I had left my previous job and took almost a year to spend time with him. We would visit, laugh, and enjoy what he referred to as his "lasts." His last dinner at a restaurant. His last visit to a horse race. His last meal with our large family. His last crab feast. His last meal of pasta con sarde. His last visit to our home where he enjoyed strolling and sitting in the gardens, regaling history with my partner. In his last August, on an unusually cool and sunny morning, I got him in his wheelchair and we took a "walk." We strolled around his retirement community for six hours over four miles. We talked about everything under the sun. We would stop and watch the wildlife, smell the roses, and just smile.

That summer was the most bittersweet of my life. I knew my uncle was preparing to die. He faced his death with dignity and courage. He wanted to remain at home, but his doctors required that he have ongoing care from someone more able-bodied than his wife to provide that care. I was in the fortunate position to do that. In his last few months, I spent most of my days and often many nights with him.

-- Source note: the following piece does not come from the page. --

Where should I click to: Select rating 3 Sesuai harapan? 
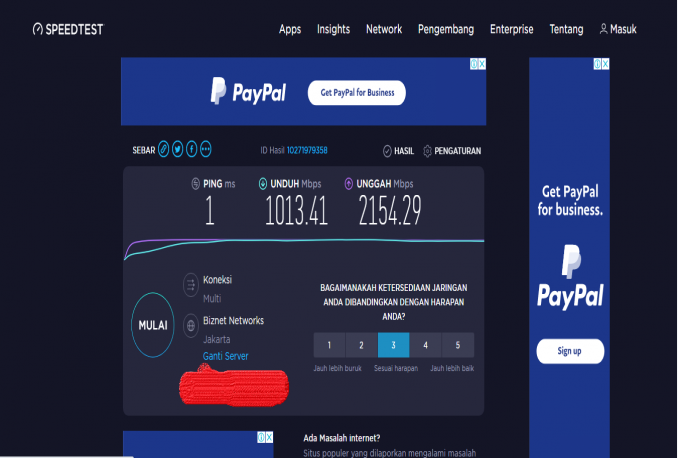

I am not a trained medical care attendant, but I learned from people who taught me how to provide gentle caring attention. How to help him bathe. How to help him use the bathroom. How to help him live comfortably with as little pain as possible.

He had lost his ability to see well enough to read. I would read him the daily newspaper from cover to cover. He would rant and rave about the activities (or lack thereof) by the last President. He would scream about the evil Deputy President. He would express concern about how people were being treated (or mistreated) who suffered a major calamity caused by the wrath of a hurricane for which response actions were exceptionally inadequate. These conversations kept his mind active, and helped me to learn so much.

I miss my uncle very much, but I have no regrets. He died on his own terms, in his own home, with his loving wife of 64 years by his side. I remember as he awoke from his last difficult night, he motioned to me. I held his hand. He seemed to be trying to tell me something. I thought, "a drink of water?" "do you need to go to the bathroom?"

Instead, he pulled me closer, opened his blue eyes wide, and said, "thank you. You have a lot to do so get going." That was his famous expression to dismiss us when he was tired. In past years, my partner and I would take the signal and leave, so he could rest. In this case, I just continued to hold his hand. He closed his eyes, then stopped breathing. He just quietly passed away, with peace, honor, and his dignity intact.

Happy birthday, my sweet uncle. How much I learned from you. How much you cared for me, for my partner, and for your lovely wife for whom I still provide daily attention.

Life is short: show those you love that you love them.

1 comment:

Anonymous said...

Oh gosh, big 'bro, you brought tears to my eyes! I am going to call our aunt right now and have a chat. What a big heart you have, which inspires me.